Need help... about 2 month ago I was told I had type2.. my blood test came back as 99, and with the little machine it was 22. I have been put on gliclazide 2 twice a day... To be honest I have been overwhelmed with all the info, but I am still having trouble with my sugar levels they bounce between 8 and 19 can't get them to say steady. I have cut my carb portions down but not out... I cant exercise as I am riddled with Arthritis and in a wheelchair... any advice on a fast way to bring my numbers down would help
Hi. Can you let us know what your BMI is just in case you are late onset T1 and not T2. Gliclazide can work very well but not so well if you are overweight and have insulin resistance. Do keep going with the low-carb diet.
I'd personally be more rigorous with the carb cutting, especially because of the arthritis. It might alleviate the pain some. (Carbs are inflammatory. My reumatism's better than it was. Cow dairy, also an inflammatory, was step one, but once I cut carbs it got LOTS better.). With gliclazide you might drop too low on a very low carb diet though, so do be careful if you go that route. https://josekalsbeek.blogspot.com/2019/11/the-nutritional-thingy.html might help.
Strict keto should help. Also intermittent fasting can help get some quick results. Although if doing any of this on gliclazide, you should definitely have medical supervision. If you get quick results you may need to adjust your meds go avoid dangerous hypos.
You may be like me started of as type 2 but my body did not respond well to metformin several changes in my medication and 1yr later a stay in hospital found me using insulin and end of last year after another stay in hospital and high habc1 readings another insulin added into the mix, it all came out of the blue, in my fifties no family history not overweight why me yet to pin point the reason may be associated with autoimmune illness as a 5yr ? Now classed as a type 1
Jo, do you have any references for the carbs causing inflammation? As an arthritic I am interested to read about it if at all possible! Thanks, Neil
Well this might shock you. Those labels that tell how many carbs in something, they often aren’t very accurate. And your med makes it tough tobadjust because you have to continue eating carbs so it doesn’t kill you. You really can’t take it and cut out carbs. in your situation, here is what I would try. take a breakfast you like, a snack, a bigger meal you like and one more snack. you will eat that every day until you get stable and where you want to be. if your blood sugar is too high at snack time, skip the snack. gradually reduce the carbs in the meals until you get your sugar where you want it. you should be measuring someway and recording it so you can do it again later. then change one meal to something else you like. Go again through the balancing and recording. This way you build a menu of meals that work for you. the snack is like an adjustment if you are going low. No need to always eat it. I ho-e your doctor gets you off an SU, they are pushing a tired pancreus even harder. And the high insulin levels produced tends to make your resistance and your health get worse over time.

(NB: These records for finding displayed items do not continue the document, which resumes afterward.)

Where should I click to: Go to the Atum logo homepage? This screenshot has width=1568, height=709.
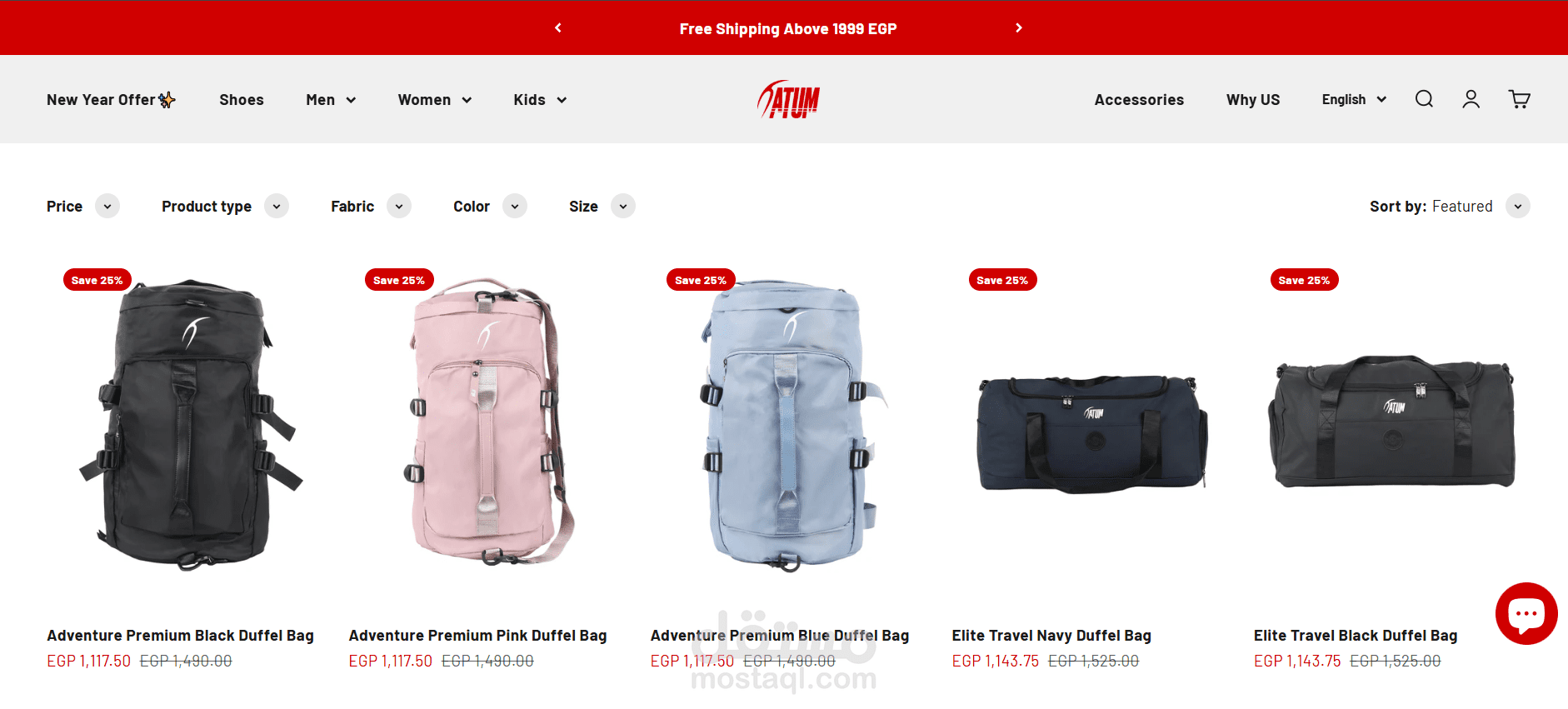tap(788, 99)
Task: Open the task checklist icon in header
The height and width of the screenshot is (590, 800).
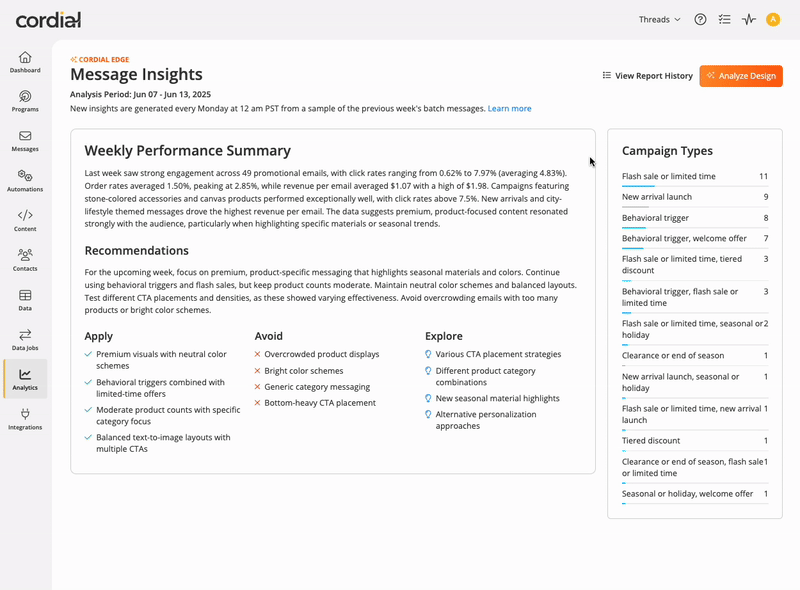Action: pyautogui.click(x=724, y=19)
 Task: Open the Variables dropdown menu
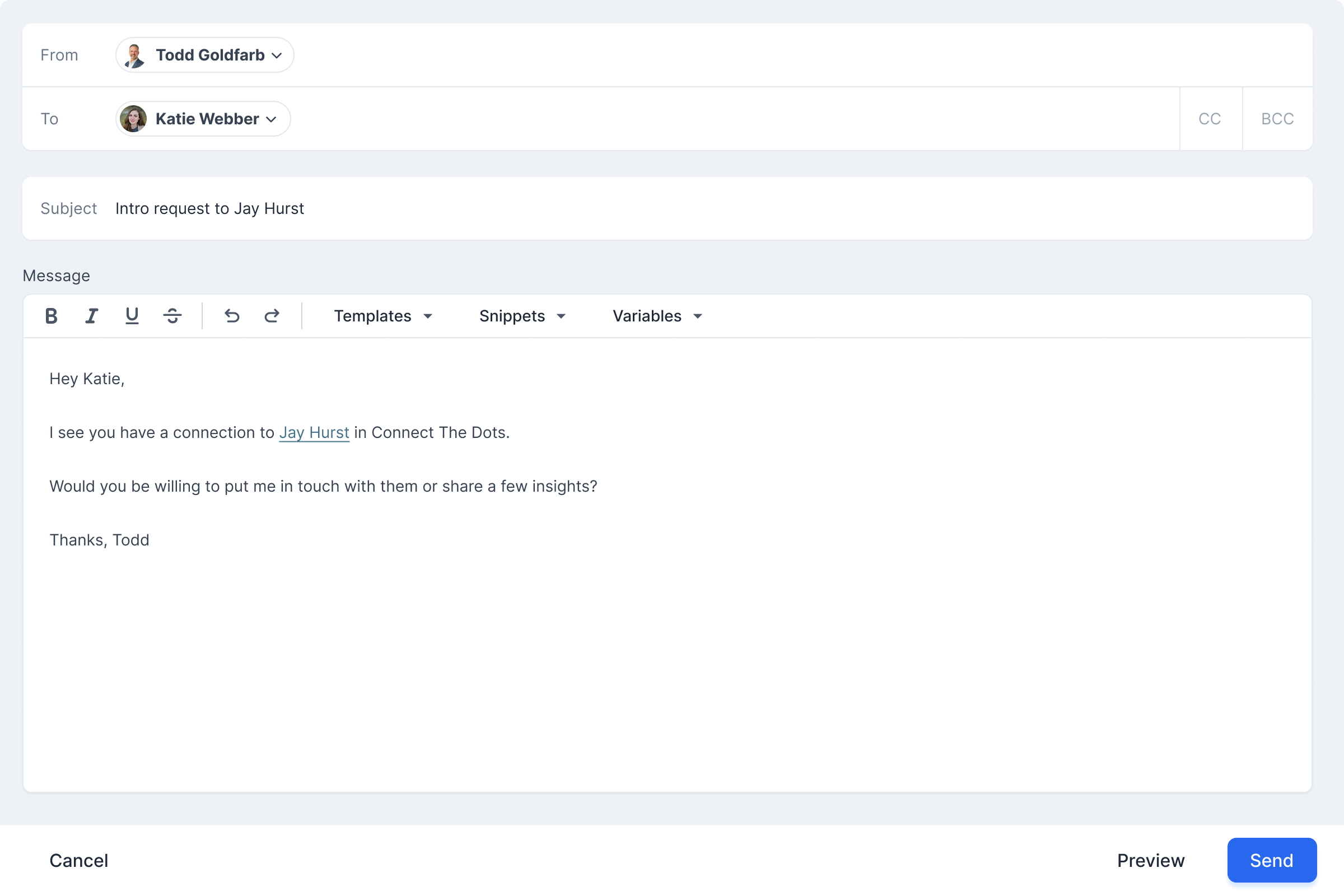point(657,316)
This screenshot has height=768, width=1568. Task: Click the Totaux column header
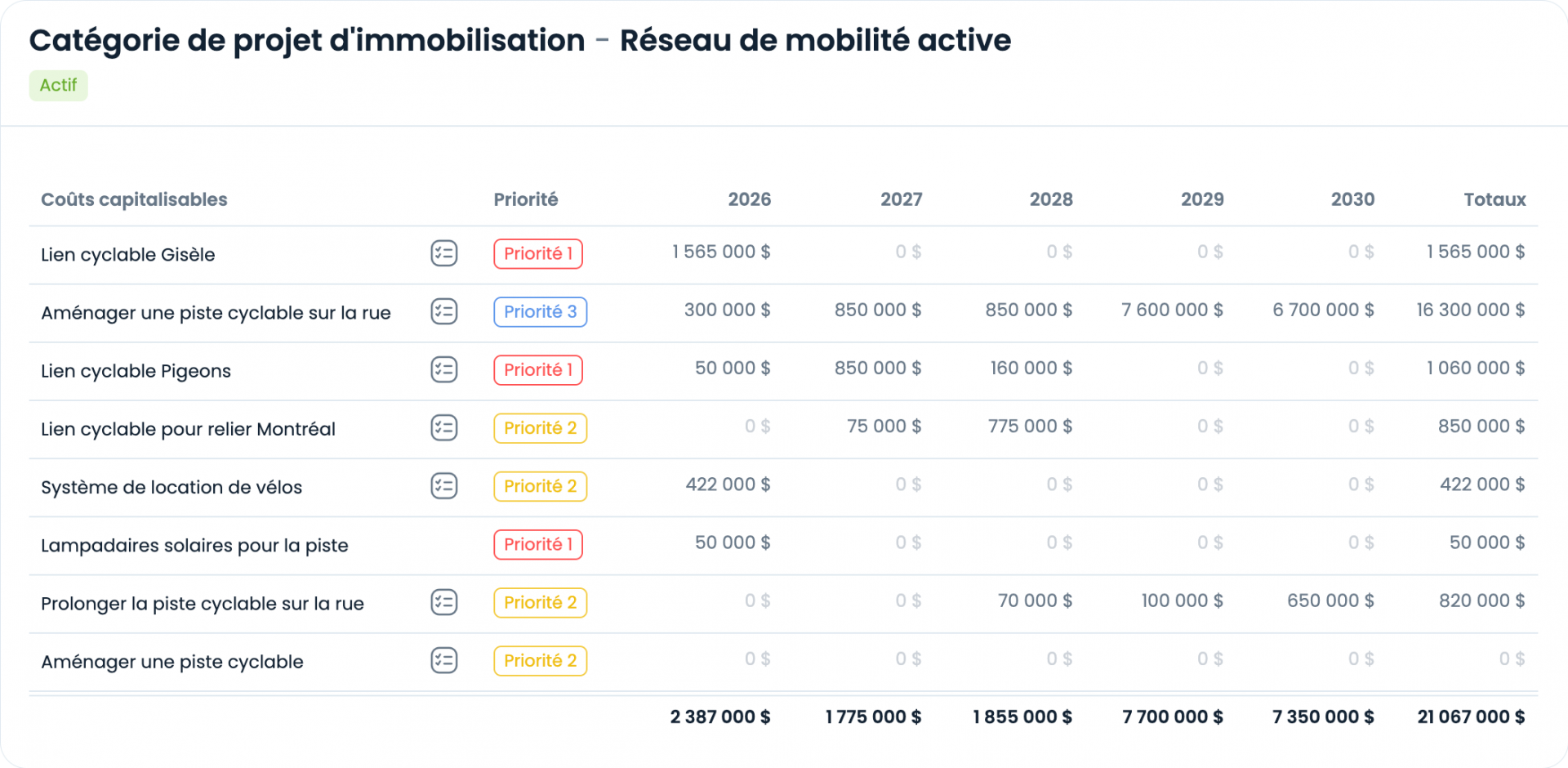(1494, 199)
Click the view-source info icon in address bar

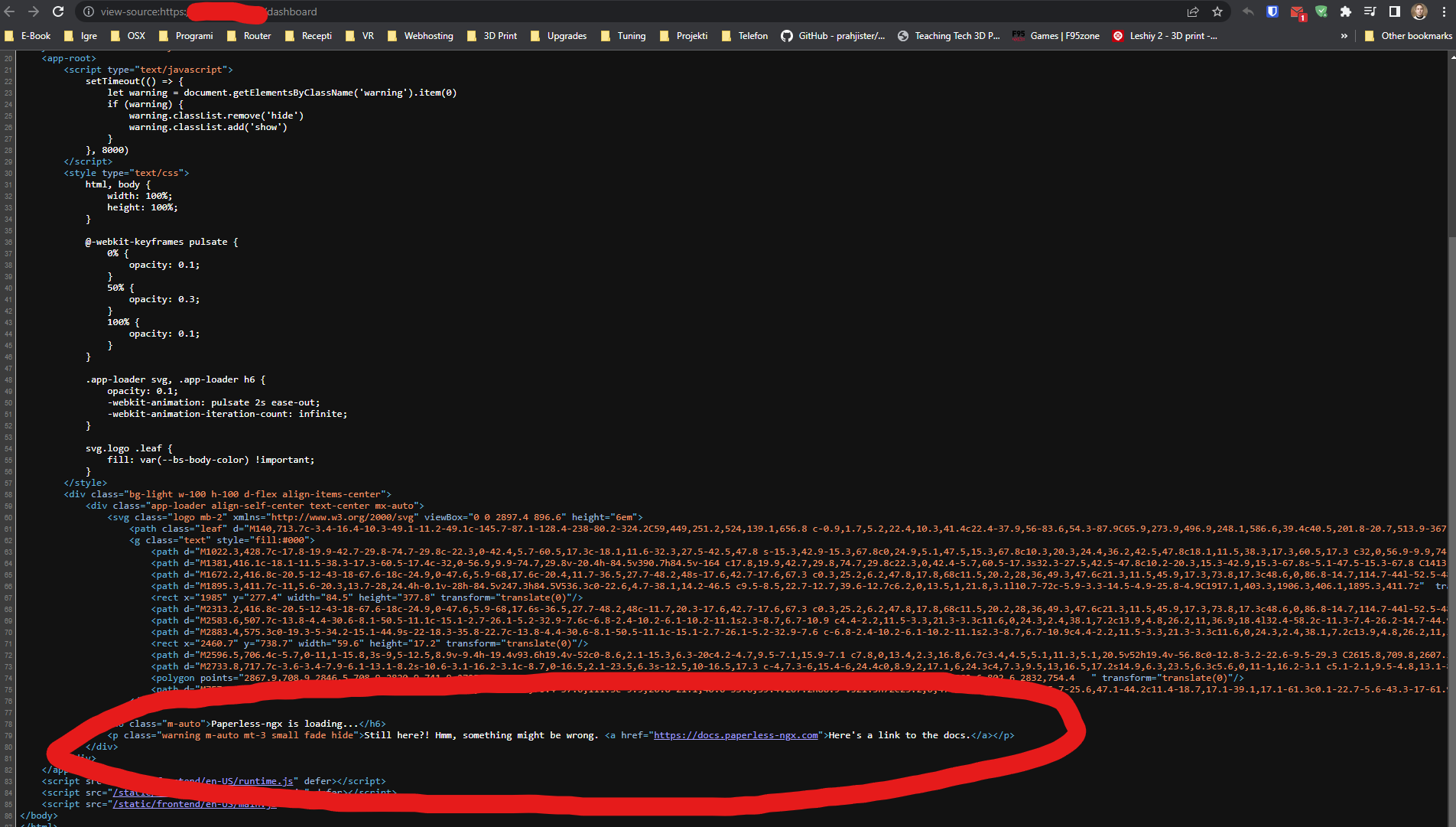[x=88, y=11]
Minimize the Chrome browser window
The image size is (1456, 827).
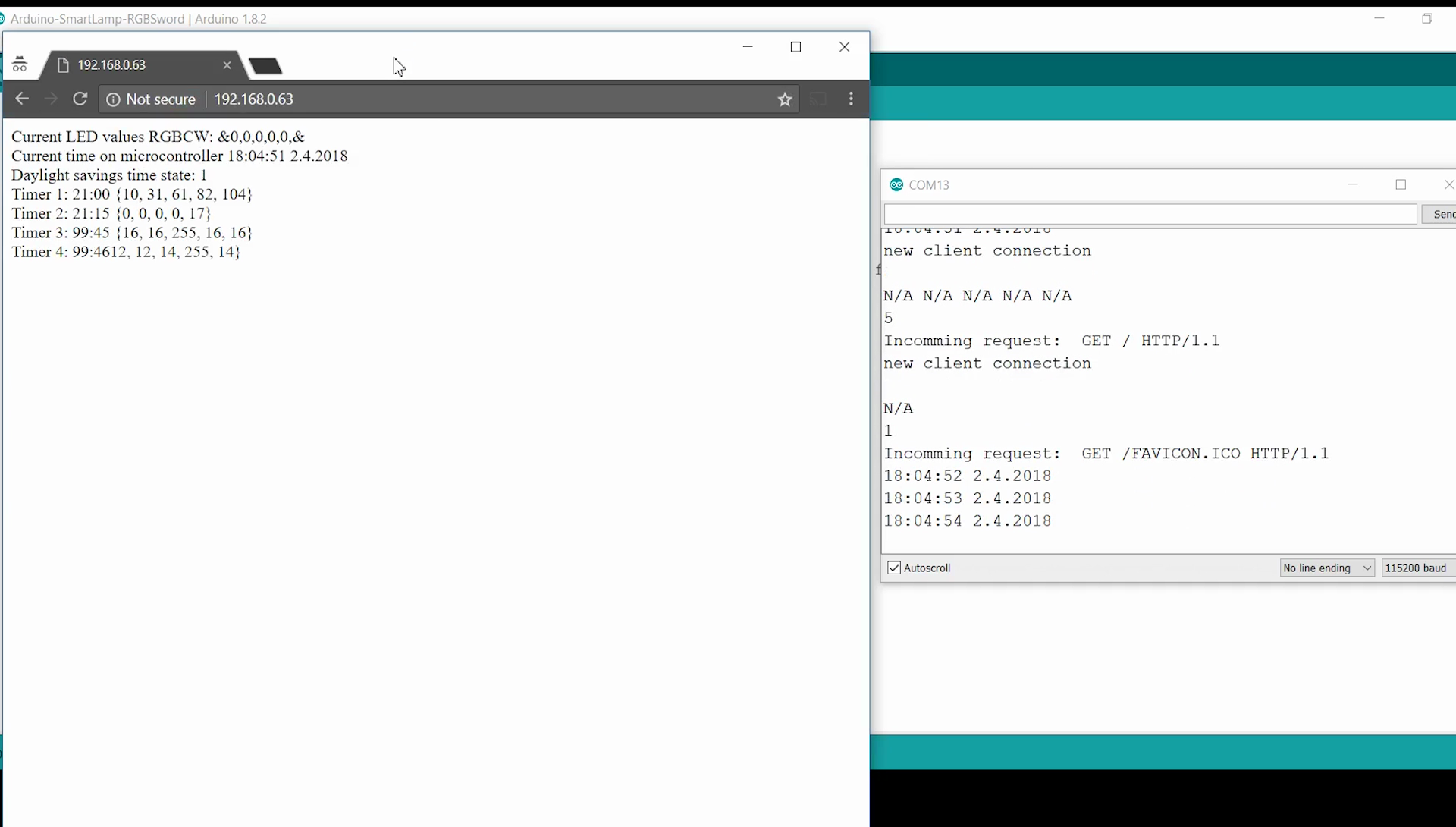(x=748, y=47)
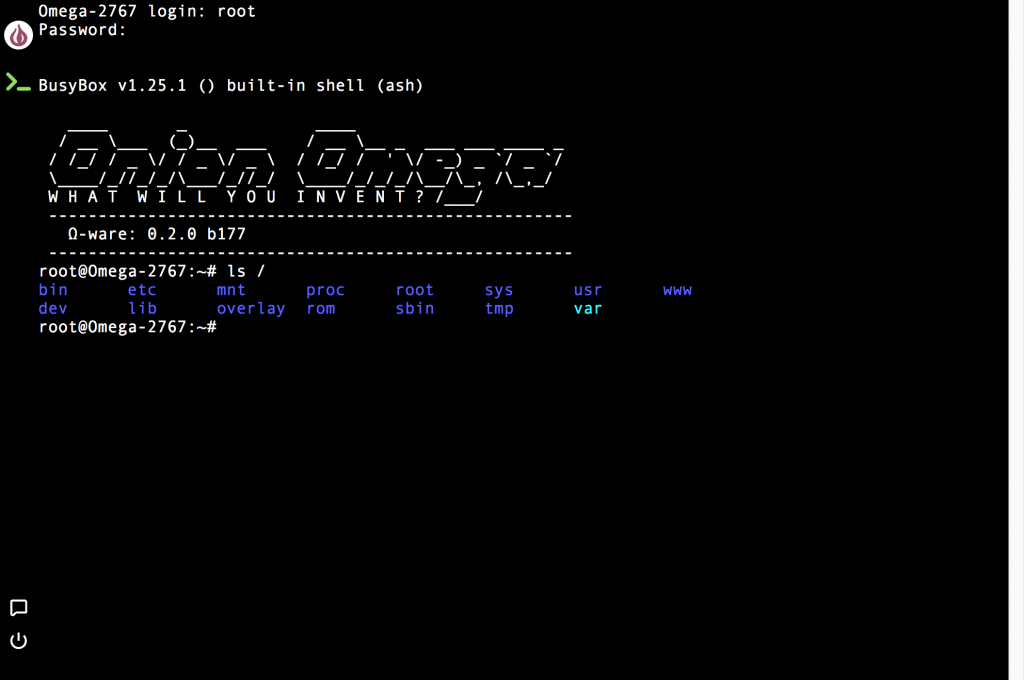
Task: Click the 'tmp' directory name
Action: [499, 309]
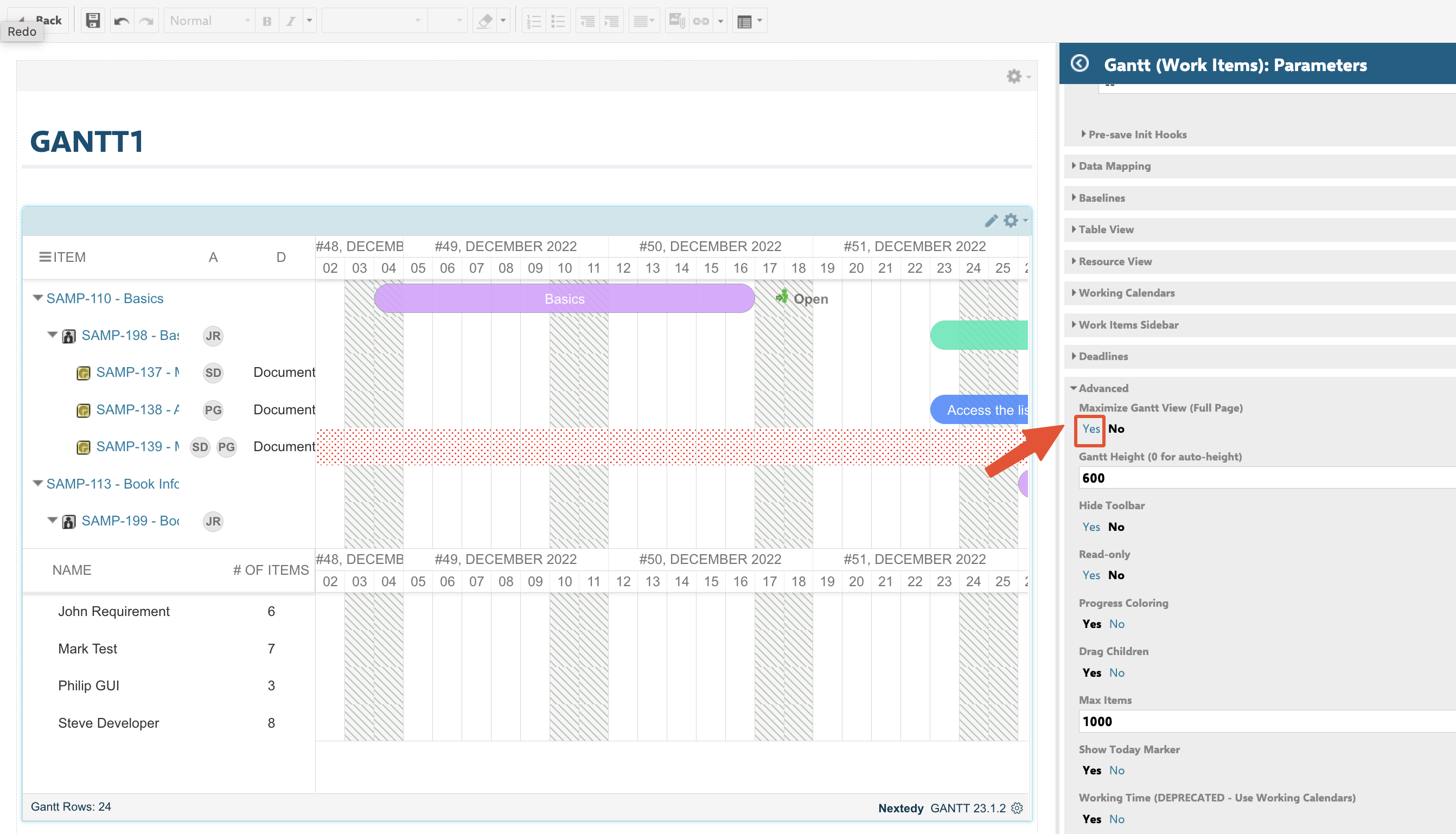Expand the Table View section
This screenshot has width=1456, height=834.
[x=1106, y=229]
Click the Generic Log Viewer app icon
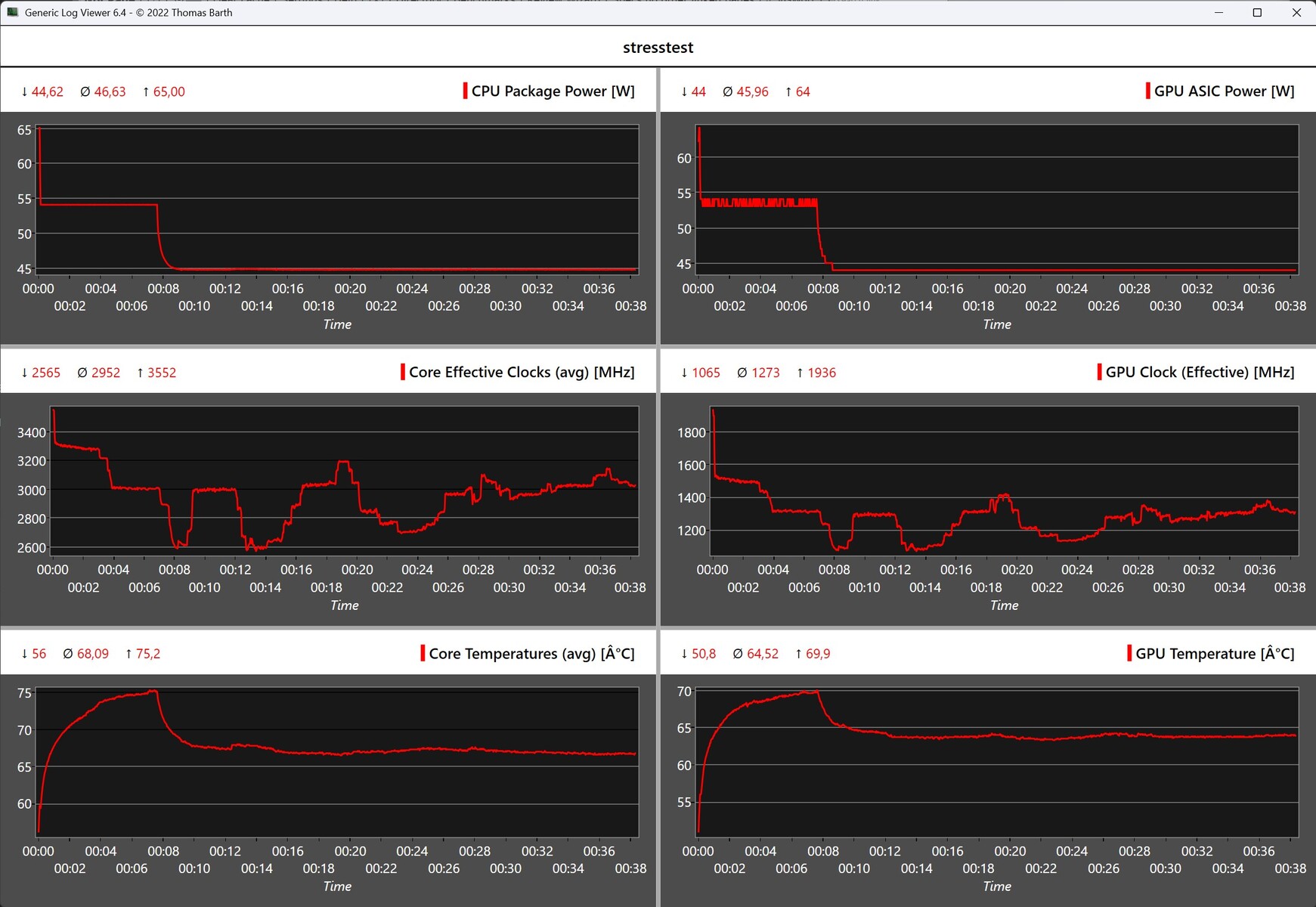This screenshot has height=907, width=1316. click(x=12, y=12)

The extensive piece by a Dutch reumatologist (Dr. Tisscher) which helped me is, regrettably, in Dutch. But there's loads online if you google it. https://www.dietdoctor.com/nutritional-pain-relief for instance. Or https://www.healthline.com/nutritio...mmation#1.-Sugar-and-high-fructose-corn-syrup
AS Jo said there is a wealth of articles about carbs being inflammatory. Actually it is the Insulin produced in response to carbohydrates in the diet which is inflammatory - so if you cut the carbs your cut the Insulin response and thus cut the inflammation.
Hello and welcome I agree with previous posters in relation to cutting down carbs- what it may be useful to do is to start logging your food and exactly how many carbs you are having and the readings you get you then have some idea of exactly how many carbs you have a day- then as suggested above lower you carbs a bit- not too dramatically but so that you see a result- keep recording and a pattern should emerge giving you some idea of exactly how many carbs you can eat on your current medication. I think that if you continue to cut the carbs you may be able to control your blood sugar levels. In relation to what @JoKalsbeek said- going very low carb has cured my asthma completely - in my 50s. In Australia so we had bad fires at the beginning of the year- normally would have sent me to hospital - now not even a wheese. I also found I lost weight while doing much less exercise than usual. Good luck.